Our evaluation efforts also surfaced insights we did not initially set out to measure. And perhaps most importantly, we learned that ongoing evaluation, and evaluation capacity, itself is not extra. It is essential to an organization’s ability for continuous learning, and ultimately, responsiveness.
That is why Healing Through Arts and Nature is paired with the Impact Learning Labs from the Nonprofit Institute, which provides evaluation capacity to help organizations build the tools and practices they need to evaluate their work over time.
Taken together, they did not seem like incidental outcomes; they felt like signals.
So, we began to ask: What would it look like to bring these lessons together? What would it mean to support community work that connects mental, physical, and social health with arts and nature — not as “extras,” but as essential building blocks for well-being?

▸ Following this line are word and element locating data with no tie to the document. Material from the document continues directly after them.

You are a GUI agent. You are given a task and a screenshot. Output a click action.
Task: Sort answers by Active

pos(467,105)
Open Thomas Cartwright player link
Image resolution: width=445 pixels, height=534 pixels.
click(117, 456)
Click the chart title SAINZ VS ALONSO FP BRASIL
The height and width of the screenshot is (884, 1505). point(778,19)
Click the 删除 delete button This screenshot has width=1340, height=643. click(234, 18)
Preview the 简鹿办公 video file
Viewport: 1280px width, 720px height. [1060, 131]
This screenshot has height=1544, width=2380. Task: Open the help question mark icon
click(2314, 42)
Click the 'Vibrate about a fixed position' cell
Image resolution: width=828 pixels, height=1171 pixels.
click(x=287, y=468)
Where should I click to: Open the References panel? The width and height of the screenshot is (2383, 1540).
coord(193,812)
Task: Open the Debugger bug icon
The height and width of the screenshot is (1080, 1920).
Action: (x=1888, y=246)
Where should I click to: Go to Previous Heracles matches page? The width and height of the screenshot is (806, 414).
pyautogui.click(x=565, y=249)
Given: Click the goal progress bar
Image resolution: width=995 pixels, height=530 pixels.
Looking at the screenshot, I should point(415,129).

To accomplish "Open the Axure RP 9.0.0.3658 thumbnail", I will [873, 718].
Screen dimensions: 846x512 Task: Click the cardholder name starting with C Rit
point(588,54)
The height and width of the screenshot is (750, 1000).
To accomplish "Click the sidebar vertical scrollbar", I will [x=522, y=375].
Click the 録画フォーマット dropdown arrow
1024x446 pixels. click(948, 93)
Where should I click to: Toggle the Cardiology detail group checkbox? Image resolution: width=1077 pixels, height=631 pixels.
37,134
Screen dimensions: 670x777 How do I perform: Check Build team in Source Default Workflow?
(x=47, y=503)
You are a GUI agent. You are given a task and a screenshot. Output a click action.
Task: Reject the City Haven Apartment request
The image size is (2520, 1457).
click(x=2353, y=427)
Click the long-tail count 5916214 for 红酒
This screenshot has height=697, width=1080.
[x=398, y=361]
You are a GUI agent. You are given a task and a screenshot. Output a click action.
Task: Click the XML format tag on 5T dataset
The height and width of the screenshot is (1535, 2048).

And how could Prebys continue learning alongside our partners while also supporting their ability to measure, reflect on, and understand their own impact in ways that are meaningful to them?
Looking ahead, we are not simply deepening one initiative. We are advancing a larger hypothesis with community partners: that healing through arts and nature, when paired with an intentional focus on health, can function as an effective preventative framework — not only a treatment response. We believe this work can strengthen systems, reduce long-term costs, and expand what care looks like in community.
To this point, we continue to lean into learning partnerships with organizations like the Nonprofit Institute, the Natural History Museum, Social Rx, and the many committed nonprofit organizations leading this work. Together, we will continue to test, learn, and build the case for care that is rooted in community, creativity, nature, and connection.